La settimana scorsa ho regalato una corona di carta a un bambino che faceva il compleanno.
Quel bambino ha finito per indossare quella corona di carta tutti i giorni. Ce l'aveva anche quando è tornato nella classe di arte per la sua lezione settimanale.
Nei miei momenti di cinismo, mi ripeto che in fin dei conti, tutto quello che faccio non serve a niente. In un certo senso è vero. Però è vero anche il contrario.
È che è più facile fare i cinici. E' un modo per giustificare il fatto che da questa valle di lacrime in cui lavoro me ne voglio andare il più presto possibile.
È facile dire (o dirsi) che si vuole fare del bene, che si vogliono aiutare gli ultimi.
Il difficile è farlo giorno dopo giorno.
Tutti i giorni, nessuno escluso, nemmeno la domenica.
Aiutare la maggior parte delle volte non è piacevole. Privarsi di un briciolo della propria serenità per regalarla a qualcun altro non è per niente piacevole.
Lo stesso giorno della corona di carta, infatti, abbiamo anche ricevuto una visita dalla polizia che era venuta a interrogare uno studente che aveva fatto un numero proprio nella mia classe.

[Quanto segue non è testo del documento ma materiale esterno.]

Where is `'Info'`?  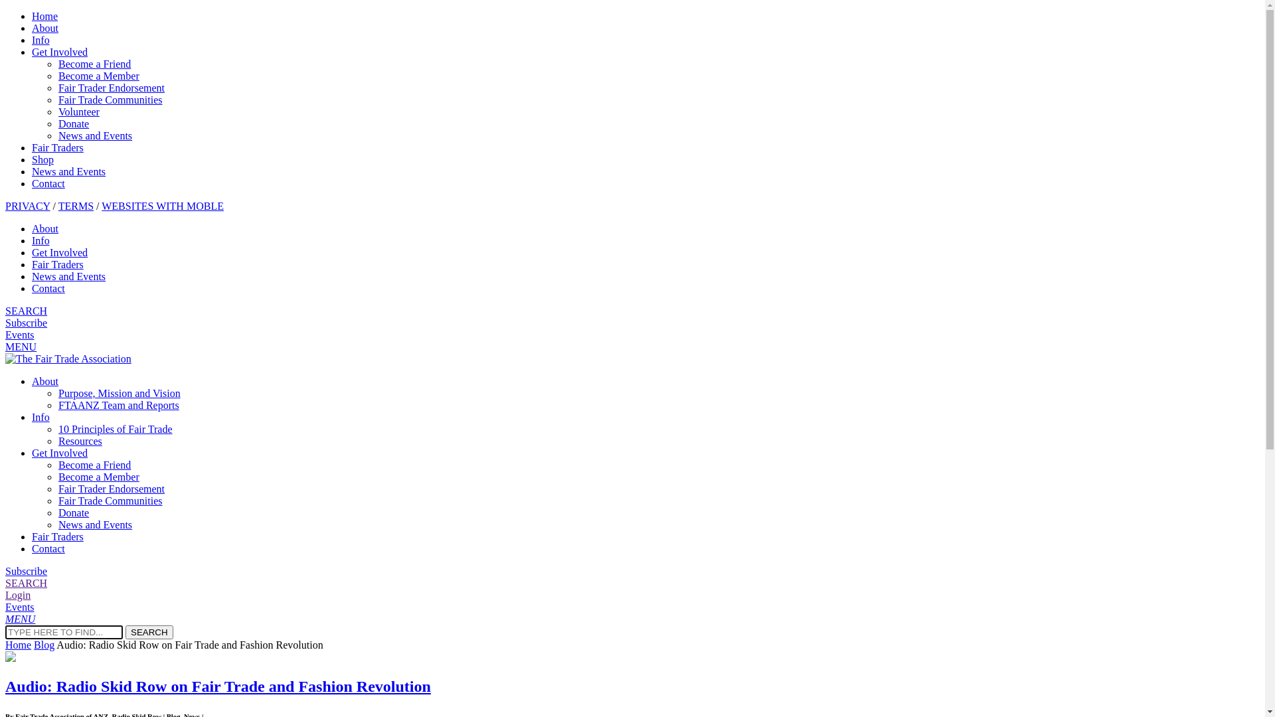
'Info' is located at coordinates (41, 240).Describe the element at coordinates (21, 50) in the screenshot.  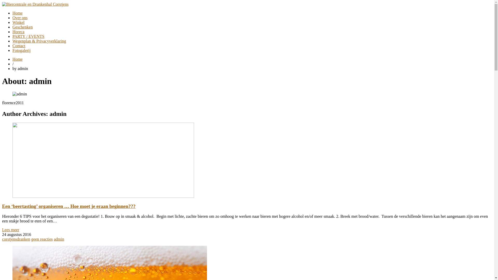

Anche quello studente dopo sette giorni, è tornato nella classe di arte.
Neanche buongiorno.
Per prima cosa, stacca una puntina dal muro si siede e incide il banco. L'altro adulto che era presente in quel momento corre a chiamare la sua insegnante che si precipita sul posto e si mette a negoziare con lui. Mi dice che le ha promesso che adesso si comporterà bene.
Sono allibita. Dopo la polizia e il tavolo danneggiato in modo permanente, nessuna conseguenza.

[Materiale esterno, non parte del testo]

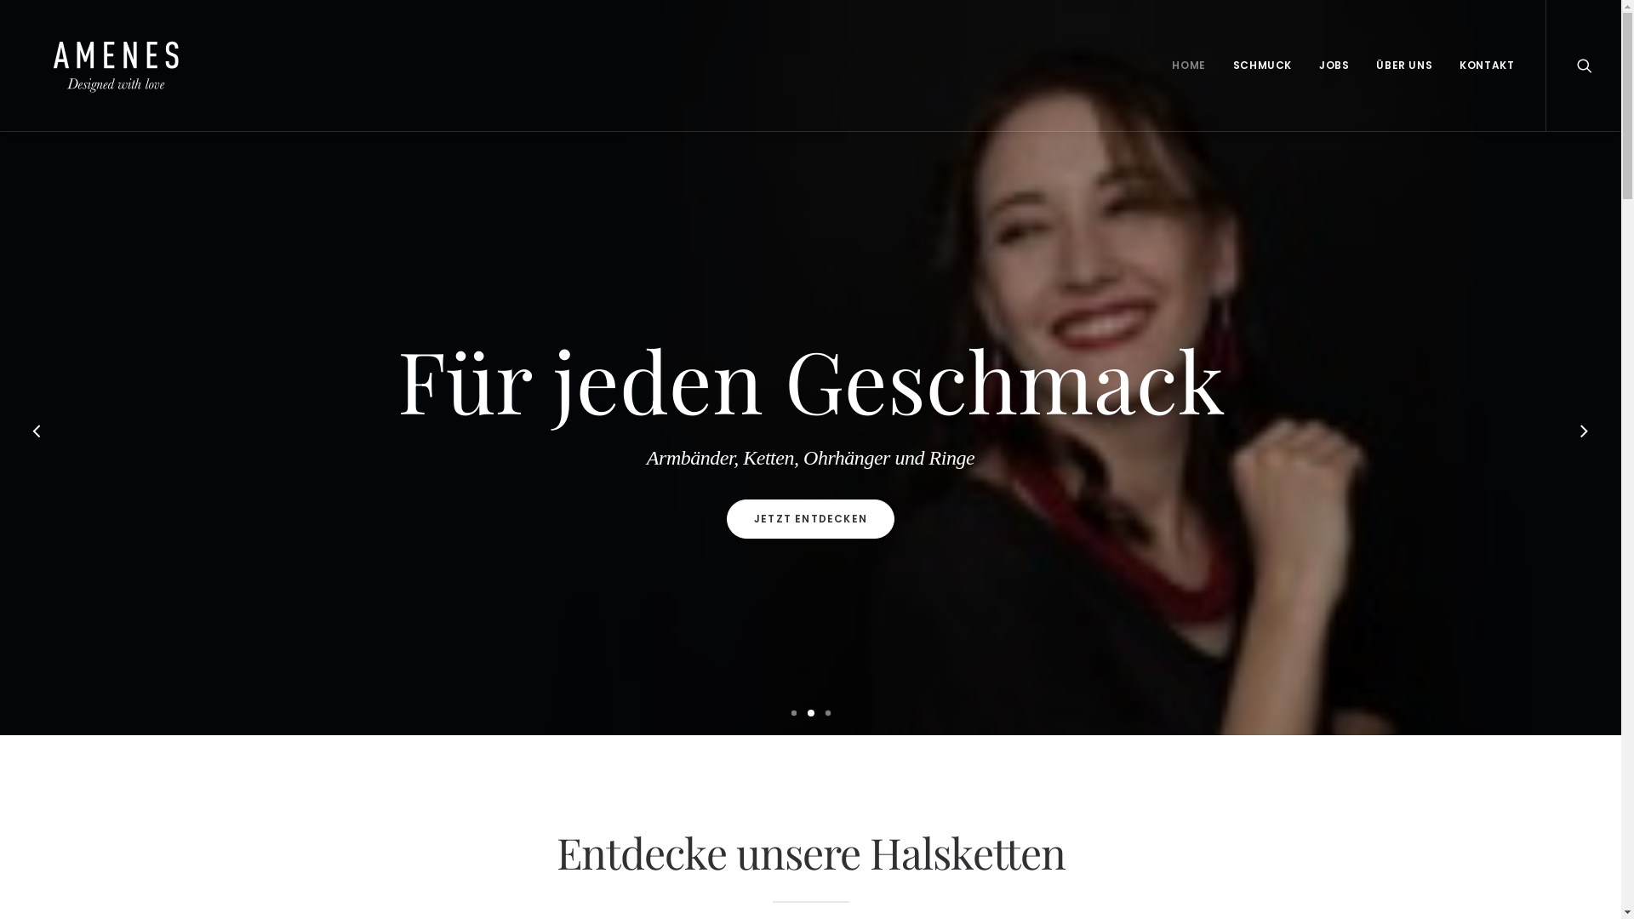 This screenshot has height=919, width=1634. I want to click on 'JOBS', so click(1332, 65).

La prof esce, tempo di voltare le spalle e lui non dico nemmeno che altra assurdità combina. Vengono a prenderlo e abbandona la classe ridendo ad alta voce. Già che c'è spezza anche la matita che ha in mano.
In questo senso definisco il mio posto di lavoro 'una valle di lacrime'.
In questo senso, sono consapevole di poter cambiare ben poco. Si può aiutare solo chi vuole essere aiutato. Si può insegnare solo a chi vuole imparare.
Non ci sono dubbi che questi comportamenti siano causati da situazioni inimmaginabili e ingiuste, ma stringi stringi, questo modo di stare al mondo è una sofferenza continua per tutti quelli coinvolti.
Se uno a casa ha un inferno, se non manifesta nessun interesse, se non c'è preside o poliziotto che tenga... come lo si aiuta?
Per questo certi giorni dopo scuola, posso solo sdraiarmi e guardare il soffitto. Rimango attonita di fronte ad alcune cose che vedo.
A volte mi chiedo se gli studenti si rendano conto che gli insegnanti più "cattivi" sono quelli più disperati.
Non sanno davvero più che pesci pigliare. Io pure non so che pesci pigliare, ma continuo per la mia strada. Piuttosto uso il microfono, ma non urlo e non mi scompongo.
Non porto rancore, ogni giorno si ricomincia da capo.
Sorrido più che posso. Ci provo.
4 commenti:
Per alcuni la scuola non è la soluzione giusta per loro. Avrebbero bisogno di lezioni individualizzate o in piccolissimi gruppi.
Quanto hai ragione Speranza! I gruppi più impossibili sono stati divisi qualche settimana fa. Ora ho una decina di studenti alla volta invece del doppio e sono "bravissimi" (più gestibili, diciamo...). Il fatto è che per fare questo le classi che andavano bene si ritrovano adesso in gruppi di 30 e non funzionano più. Non c'è una soluzione se mancano gli insegnanti.
Io pure non so che pesci pigliare, ma continuo per la mia strada. Piuttosto uso il microfono, ma non urlo e non mi scompongo.
Sei brava, e posso immaginare quanto sia difficile farlo considerate le circostanze in cui ti trovi quando insegni. Io non so se ne sarei capace...
Non so davvero darti consigli, ma penso che questo tuo modo di porti e quello che fai per loro (qui o nel post precedente ti definisci come una presenza che può dare ispirazione) sia un importante esempio, un "modello" di adulto che, appunto, non urla e non si scompone, per scelta. In un certo senso, un modello di autocontrollo, e un tipo di persona che da' loro sicurezza. Probabilmente, come dici tu, hanno subito traumi molto forti e la loro "normalità" a casa è molto diversa, e tu a scuola cerchi di fargli conoscere una realtà diversa.
Ah dimenticavo!
Sono d'accordo, si può insegnare solo a chi vuole imparare, o aiutare solo chi vuole essere aiutato. Non c'è modo di "forzare" nessuno in questo.